**Recorded data**
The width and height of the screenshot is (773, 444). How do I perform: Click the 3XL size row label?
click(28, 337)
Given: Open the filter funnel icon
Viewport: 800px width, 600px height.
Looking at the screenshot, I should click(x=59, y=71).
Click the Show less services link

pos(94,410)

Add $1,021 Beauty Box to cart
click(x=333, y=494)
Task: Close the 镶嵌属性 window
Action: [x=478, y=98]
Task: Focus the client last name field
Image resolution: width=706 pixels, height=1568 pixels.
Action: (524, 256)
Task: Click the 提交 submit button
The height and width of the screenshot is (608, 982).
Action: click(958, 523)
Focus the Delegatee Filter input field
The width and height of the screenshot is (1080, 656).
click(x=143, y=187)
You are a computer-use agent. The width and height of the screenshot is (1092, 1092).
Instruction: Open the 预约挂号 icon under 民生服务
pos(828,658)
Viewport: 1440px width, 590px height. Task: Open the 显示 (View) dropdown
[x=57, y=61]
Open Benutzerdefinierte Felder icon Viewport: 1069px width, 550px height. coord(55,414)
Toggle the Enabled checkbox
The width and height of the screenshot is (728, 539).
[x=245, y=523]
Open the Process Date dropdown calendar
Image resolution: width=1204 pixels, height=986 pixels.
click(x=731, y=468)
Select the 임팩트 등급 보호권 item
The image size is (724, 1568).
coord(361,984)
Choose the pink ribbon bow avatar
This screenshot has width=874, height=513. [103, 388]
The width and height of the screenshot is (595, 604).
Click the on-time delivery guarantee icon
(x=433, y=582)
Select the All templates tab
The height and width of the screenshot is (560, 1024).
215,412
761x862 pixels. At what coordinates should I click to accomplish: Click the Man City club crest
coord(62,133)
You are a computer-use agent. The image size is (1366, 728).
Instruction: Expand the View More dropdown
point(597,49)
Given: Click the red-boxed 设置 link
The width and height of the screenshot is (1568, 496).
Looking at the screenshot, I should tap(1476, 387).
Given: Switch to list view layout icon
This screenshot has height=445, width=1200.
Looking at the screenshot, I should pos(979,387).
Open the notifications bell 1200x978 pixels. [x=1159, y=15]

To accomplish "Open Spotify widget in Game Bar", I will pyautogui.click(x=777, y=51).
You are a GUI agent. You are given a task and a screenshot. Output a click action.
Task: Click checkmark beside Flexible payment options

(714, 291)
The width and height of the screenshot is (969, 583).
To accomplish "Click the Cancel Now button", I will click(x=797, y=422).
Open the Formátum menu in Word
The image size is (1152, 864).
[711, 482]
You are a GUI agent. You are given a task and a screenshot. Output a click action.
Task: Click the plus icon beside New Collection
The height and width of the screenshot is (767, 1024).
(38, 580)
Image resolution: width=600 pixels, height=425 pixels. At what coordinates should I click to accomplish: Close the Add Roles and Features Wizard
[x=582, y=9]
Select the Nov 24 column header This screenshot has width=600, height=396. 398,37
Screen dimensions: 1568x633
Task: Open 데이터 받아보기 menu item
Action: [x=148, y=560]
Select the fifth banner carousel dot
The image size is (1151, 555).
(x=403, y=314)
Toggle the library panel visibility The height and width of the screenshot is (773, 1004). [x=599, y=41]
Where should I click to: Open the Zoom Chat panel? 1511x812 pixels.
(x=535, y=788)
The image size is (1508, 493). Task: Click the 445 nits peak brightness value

**Task item**
Given the word "computer", show every line of the records that contains it.

**Solution for this task**
You are a computer-use agent. The width and height of the screenshot is (1092, 1092).
You are a computer-use agent. The image size is (1366, 728).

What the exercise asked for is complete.